Monday

September 25, 2005

Geoffrey Dyer, The Dirty Halo of Everything (SF: Krupskaya, 2003). 79 pages. $11.
I picked this up from the library because it was one of the few more promising poetry books in the collection from the past couple of years.
Dirty Halo opens in the middle ["Since then there has been wind" (11)] and meanders slowly through an extended dreamscape collision of image/objects (snakes, balloons, ponies...). There were a few instances where I felt less than convinced: I think all poets who've read any theory at all should avoid using words like "signify" flatly; the big B second line page 38 looks every bit like bad proofreading; and other snippy, taste based complaints that sometimes make me put books down. However, my perseverance was rewarded by an onslaught of nice twists and surprises:
"Who is inside, that won't let me in? Do you think I'm a homeless person? I'm Geoff. I lost a house, and gained a city. So what if we are not inside" (57).

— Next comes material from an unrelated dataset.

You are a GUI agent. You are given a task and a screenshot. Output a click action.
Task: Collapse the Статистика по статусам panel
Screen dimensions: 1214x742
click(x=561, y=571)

Overall, a solid first book.
Amiri Baraka, Somebody Blew Up America (Philipsburg, St. Martin: House of Nehesi, 2003). 56 pages.
It seems strange that such a slender volume would need a 17 page introduction given the poet's already long-standing controversial reputation. Baraka may in fact be the progenitor of the in your face, giving the public exactly what it doesn't want to hear poetics that was somehow coopted then watered down into the seldom surprisng spoken word movement. Here, Baraka is once again unapologetically in your face and violently surprising. The fact a majorty of his readership will have already formed their opinion of the work -- for or against -- before they open a single page should not diminish what Baraka is trying to accomplish in this collection.
The book opens with a short series of poems centered around the assassination of Malcolm X and ends with the title poem and his rebuttal to calls for him to step down as the Poet Laureate of New Jersey. An interesting choice of brackets as both focus on history changing events involving Muslims with national repercussions. The book taken as a whole is a blistering attack against establishment America: "Ugly is the first letter of where you is. / Satan begin with a S. / Put together they is money ... / You ugly because you eat everybody and belch / Hollywood" (24-5).